EXTRAIT DU DOCUMENT -
....
Zone euro, une économie fragile

Pour la BCE, cette pause est une première depuis 16 mois. Jusqu’à présent, les hausses de taux ont eu un impact important sur l’économie. La production de crédit a été notamment très affectée. Fin 2023, l’économie de la zone euro reste faible, et les pressions sur les prix demeurent fortes. Elles pourraient même s’aggraver, si le conflit au Proche-Orient entraînait une hausse des coûts de l’énergie. L’inflation dans la zone euro s’élevait encore à 4,3 % en septembre, mais devrait reculer vers 3,1 % en octobre — selon le consensus des analystes. Ce taux reste encore très supérieur à l’objectif de 2 % de la BCE.

« Dans ses conditions, difficile également de revenir sur les conditions du PEPP (programme d’achat d’actifs d’urgence mis en place pendant le covid), dont les réinvestissements sont maintenus jusqu’à fin 2024 », réagit Thomas Giudici, responsable de la gestion obligataire chez Auris Gestion. « Nous envisageons que la BCE vise une réduction plus précoce. Nous ne pensons pas que la BCE exclura catégoriquement la vente d’obligations, mais nous nous attendons à ce qu’elle continue à se concentrer sur une réduction passive, graduelle et ordonnée des réinvestissements », ajoute  Konstantin VEIT, gérant de portefeuille chez PIMCO.

Fin du resserrement monétaire ?

Cette décision devrait renforcer les attentes, selon lesquelles les grandes banques centrales ont presque fini de resserrer leur politique monétaire. « Nous pensons que le cycle de hausse des taux de la BCE est terminé et que la décision prise aujourd’hui de maintenir les taux à 4 % se prolongera jusqu’en 2024. La hausse des prix de l’énergie présente un nouveau risque de hausse de l’inflation globale, mais la croissance modérée et le ralentissement de l’inflation de base devraient barrer la route à de nouvelles hausses », commente Gurpreet Gill, Macro Strategist Global Fixed Income chez Goldman Sachs Asset Management.
....
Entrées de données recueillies
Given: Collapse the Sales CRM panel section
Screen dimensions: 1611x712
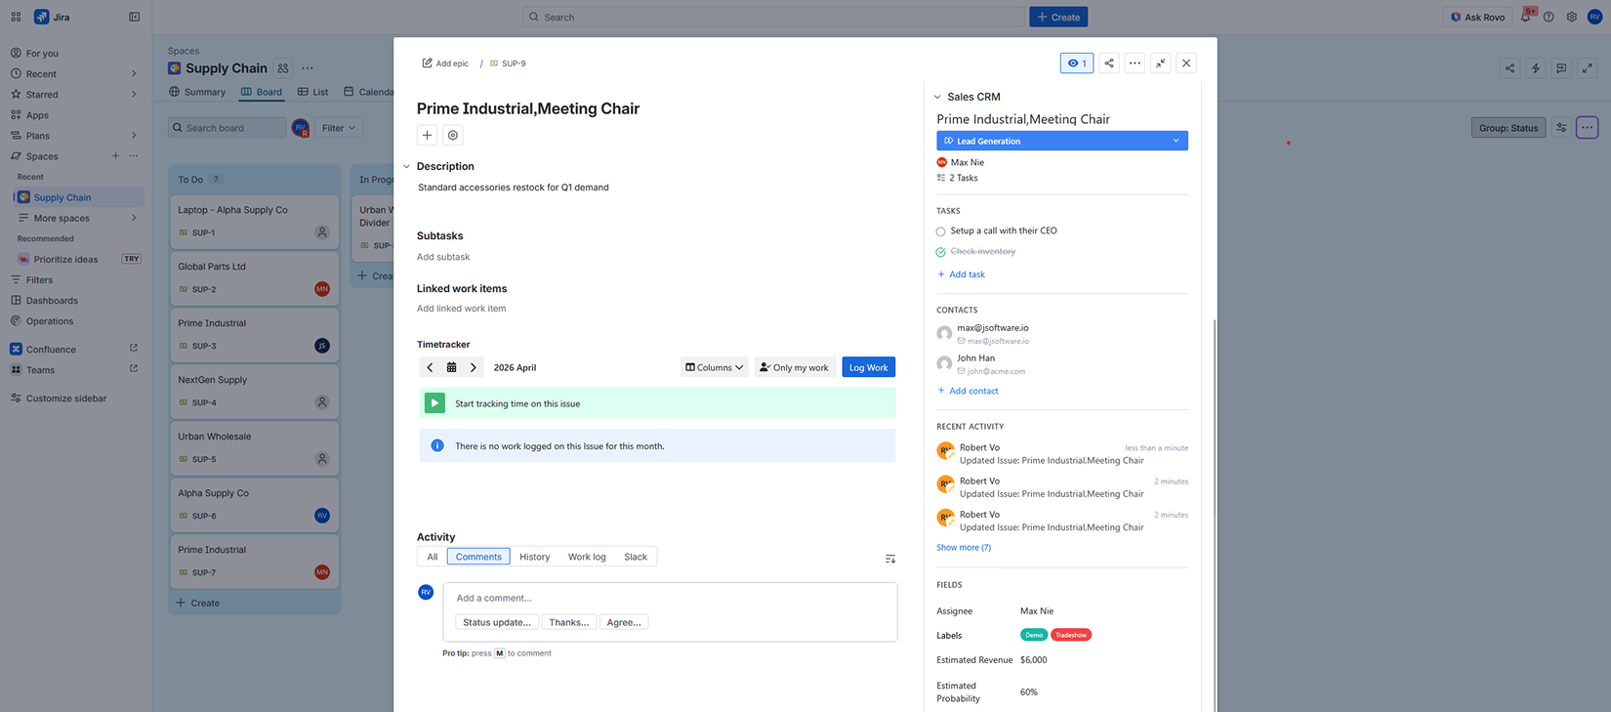Looking at the screenshot, I should [937, 97].
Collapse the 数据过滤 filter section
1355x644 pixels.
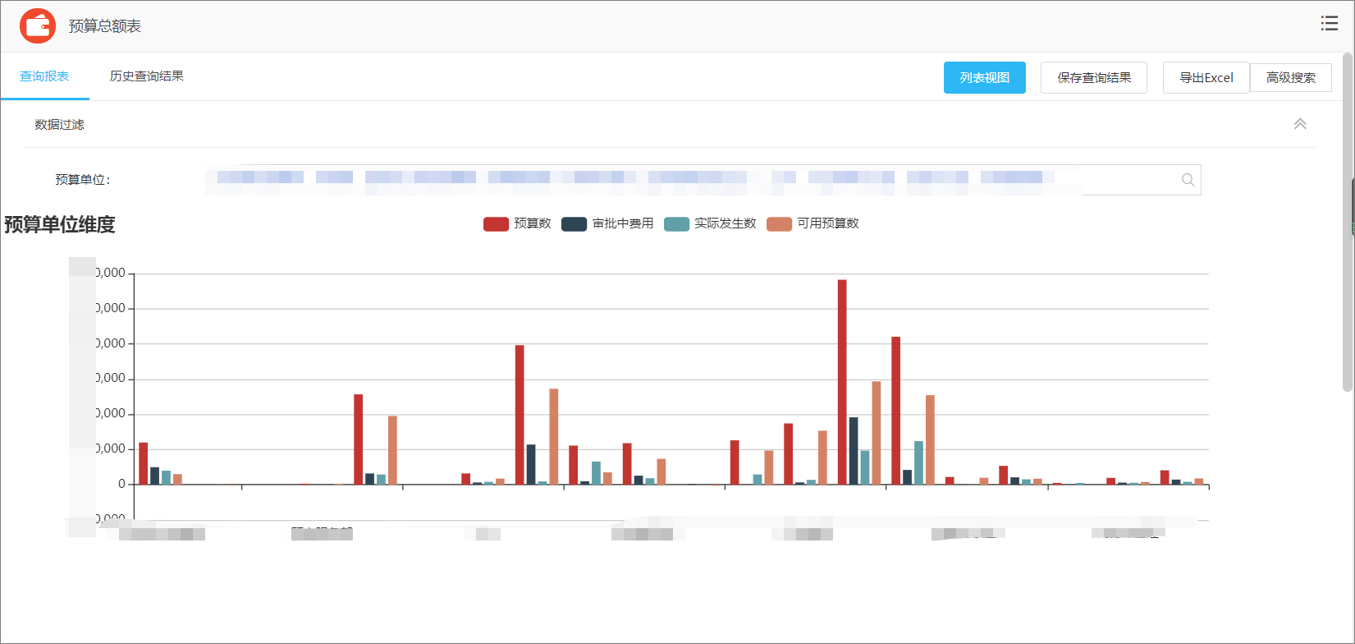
....
CONSIGNE DE TRAVAIL A - Reproduisez à l'identique le passage de l'extrait sur la zone euro allant de « Zone euro, une » jusqu'à « 2 % de la BCE. » inclus.
CONSIGNE DE TRAVAIL B - Résumez en deux phrases l'extrait sur la zone euro.
CONSIGNE DE TRAVAIL C - D'après l'extrait sur la zone euro, quel est l'objectif d'inflation de la BCE ?

VOTRE SOLUTION A -
Zone euro, une économie fragile

Pour la BCE, cette pause est une première depuis 16 mois. Jusqu’à présent, les hausses de taux ont eu un impact important sur l’économie. La production de crédit a été notamment très affectée. Fin 2023, l’économie de la zone euro reste faible, et les pressions sur les prix demeurent fortes. Elles pourraient même s’aggraver, si le conflit au Proche-Orient entraînait une hausse des coûts de l’énergie. L’inflation dans la zone euro s’élevait encore à 4,3 % en septembre, mais devrait reculer vers 3,1 % en octobre — selon le consensus des analystes. Ce taux reste encore très supérieur à l’objectif de 2 % de la BCE.

VOTRE SOLUTION B - La BCE marque sa première pause depuis 16 mois après des hausses de taux qui ont fortement pesé sur l'économie, notamment sur la production de crédit, alors que l'inflation de la zone euro atteignait encore 4,3 % en septembre, bien au-dessus de l'objectif de 2 %. Des analystes estiment que le cycle de hausse est terminé et que le maintien des taux à 4 % se prolongera jusqu'en 2024, même si la hausse des prix de l'énergie présente un nouveau risque pour l'inflation.

VOTRE SOLUTION C - L'objectif d'inflation de la BCE est de 2 %.